Hace unos días he terminado de leerme Moby-Dick, la obra más conocida de Melville y una de las obras cumbre de la literatura norteamericana. Me ha llevado su tiempo, pues además de ser una novela larga, de más de ochocientas páginas, he ido reservando los momentos más tranquilos -que no son muchos- para ir leyéndola. Disfrutándola.
Leerme esta novela es algo que tenía en mente desde hace años, hasta que un buen día encontré una edición económica y manejable que me gustó, sobretodo por sus abundantes y acertadas notas a pie de página.

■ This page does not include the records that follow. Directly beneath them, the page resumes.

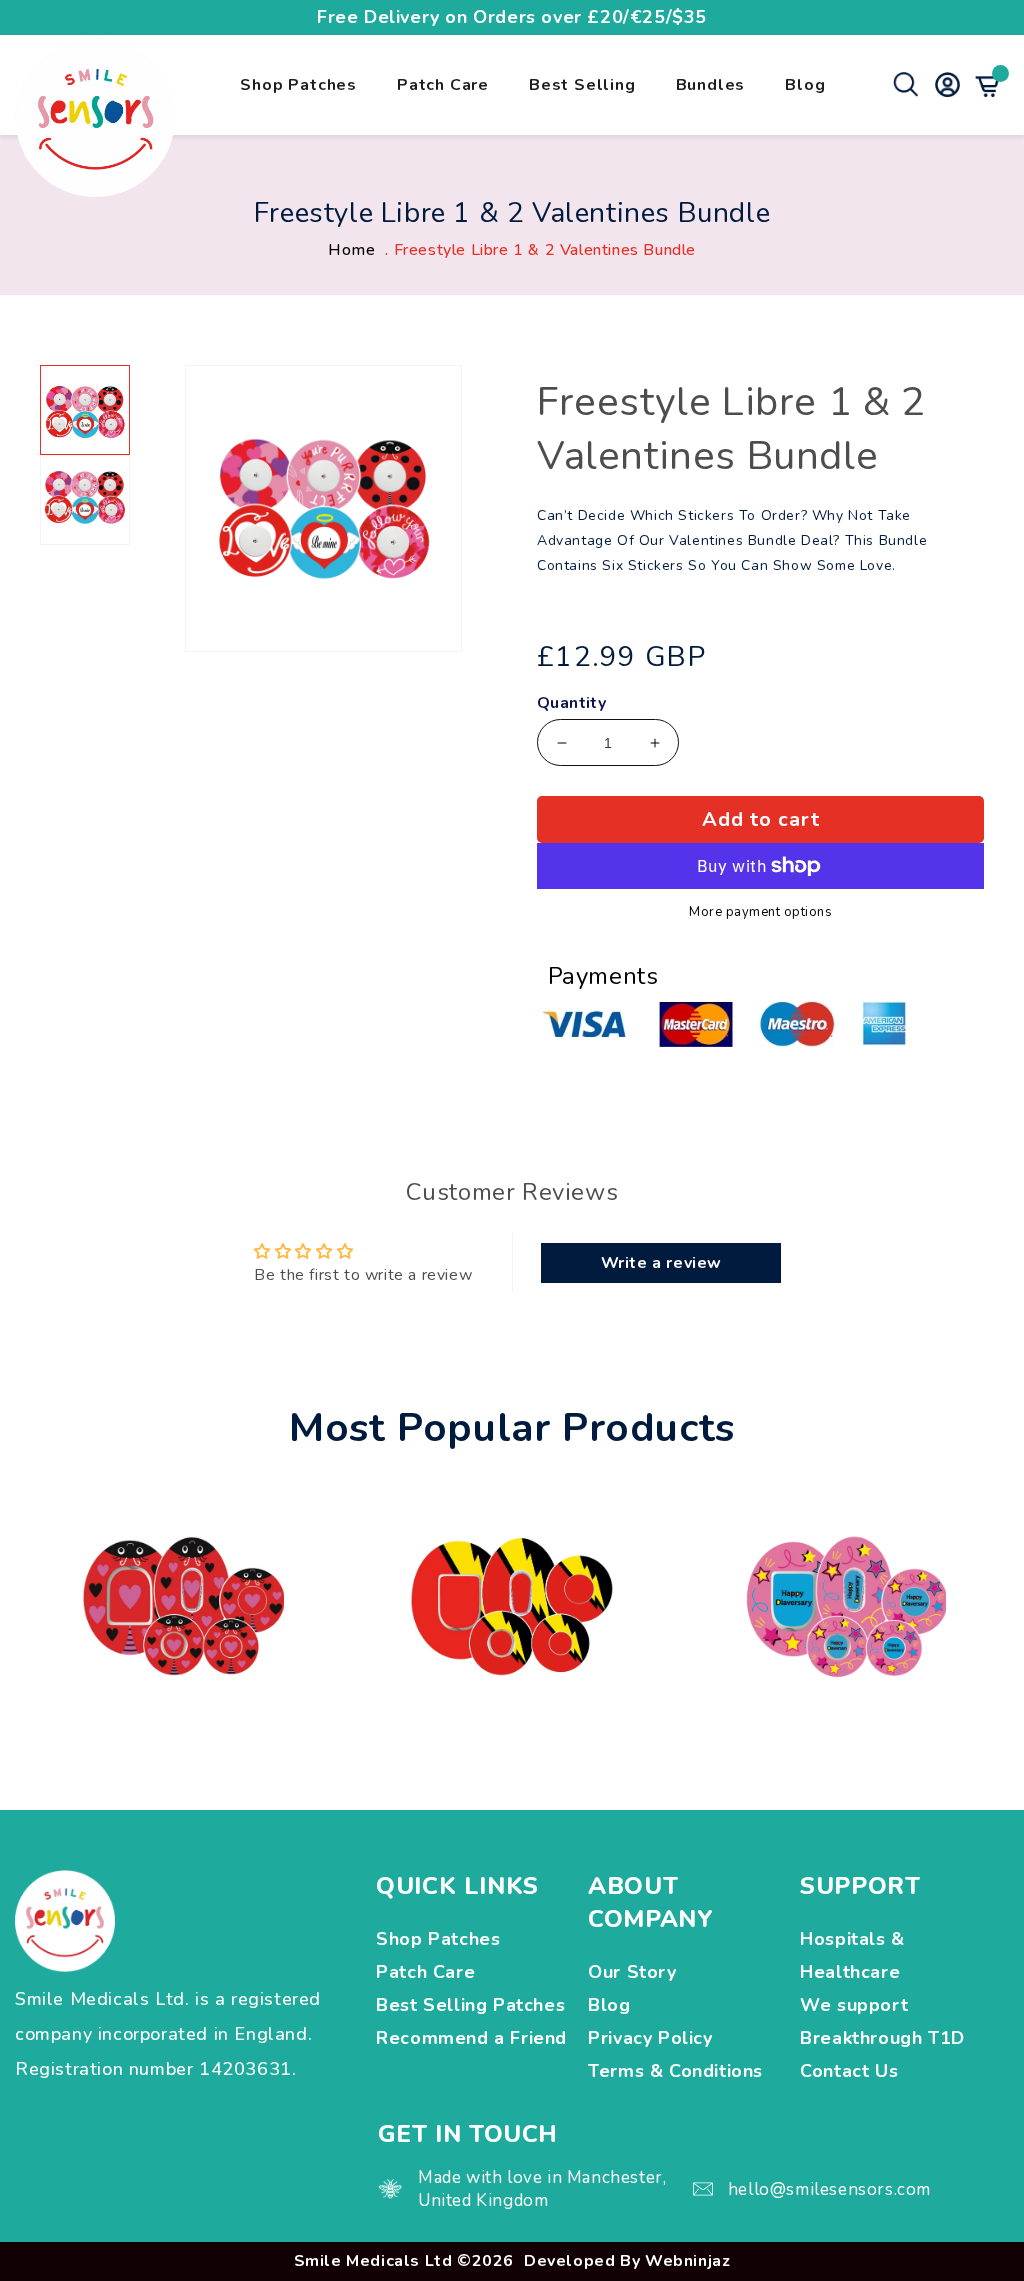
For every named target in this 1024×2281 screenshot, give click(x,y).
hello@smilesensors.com (829, 2189)
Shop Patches (298, 85)
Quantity (571, 703)
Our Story (632, 1972)
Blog (805, 85)
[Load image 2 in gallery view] (85, 500)
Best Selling (582, 85)
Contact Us (849, 2071)
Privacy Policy (650, 2038)
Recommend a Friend (471, 2038)
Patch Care (443, 85)
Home (351, 250)
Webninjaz (687, 2261)
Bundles (711, 85)
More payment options (760, 913)
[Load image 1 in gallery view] (85, 410)
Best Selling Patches (470, 2005)
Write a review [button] (661, 1263)
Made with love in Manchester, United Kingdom (542, 2189)
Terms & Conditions (675, 2071)
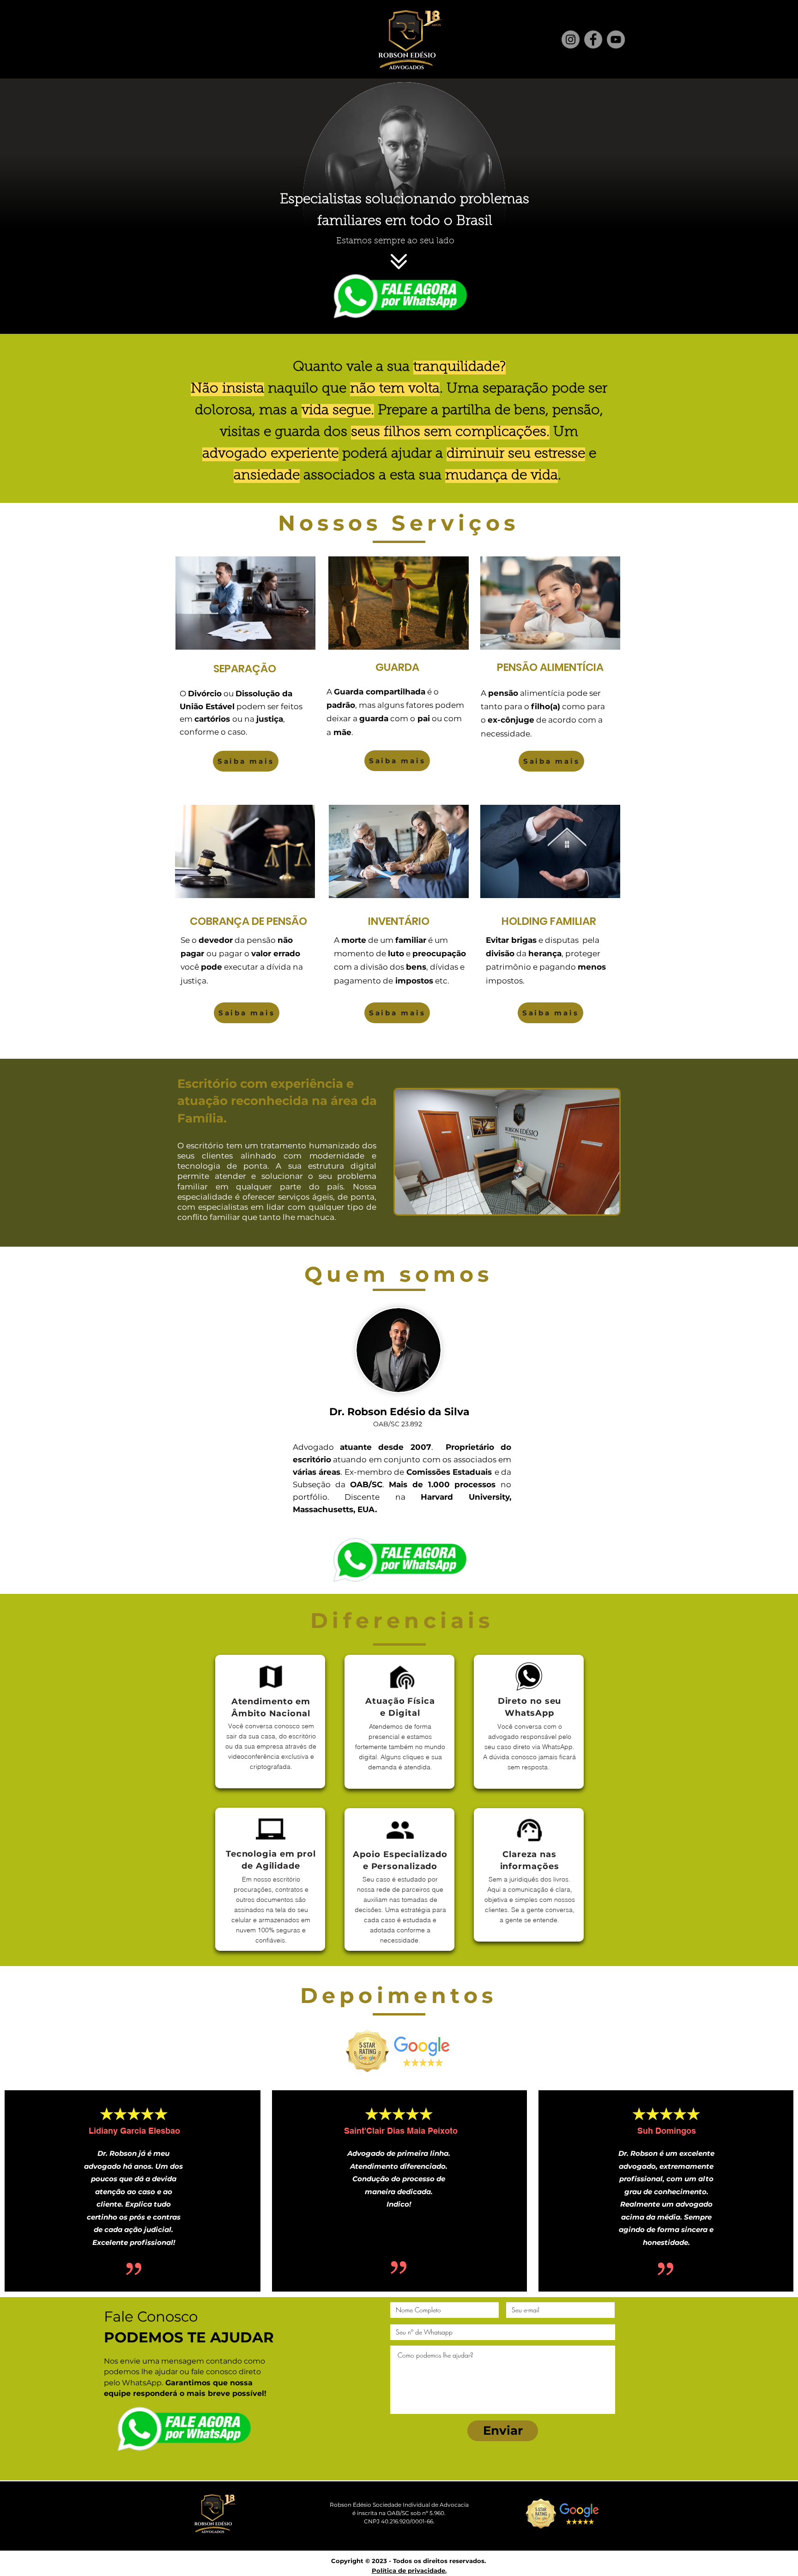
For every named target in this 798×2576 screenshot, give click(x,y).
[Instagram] (571, 39)
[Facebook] (593, 39)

Todo el mundo, más o menos, sabe de lo que trata la novela, pero a mí no sólo me ha dado la oportunidad de perseguir obsesivamente a una gran ballena blanca, sino a enrolarme en el Pequod y sentirme tripulación de un bergantín, disfrutar de noches bajo cielos estrellados meciéndome en el vaivén de las olas o compartir conversación con mi buen y extraño amigo Queequeg.
Como curiosidad añadiré que uno de los tripulates del ballenero responde al nombre de Starbucks y era adicto al café, de ahí que la compañía americana Starbucks utilizara su nombre. Desde ahora en adelante cada vez que entre en un Starbucks, seguro que vendrá a mi memoria el obstinado capitán Ahab.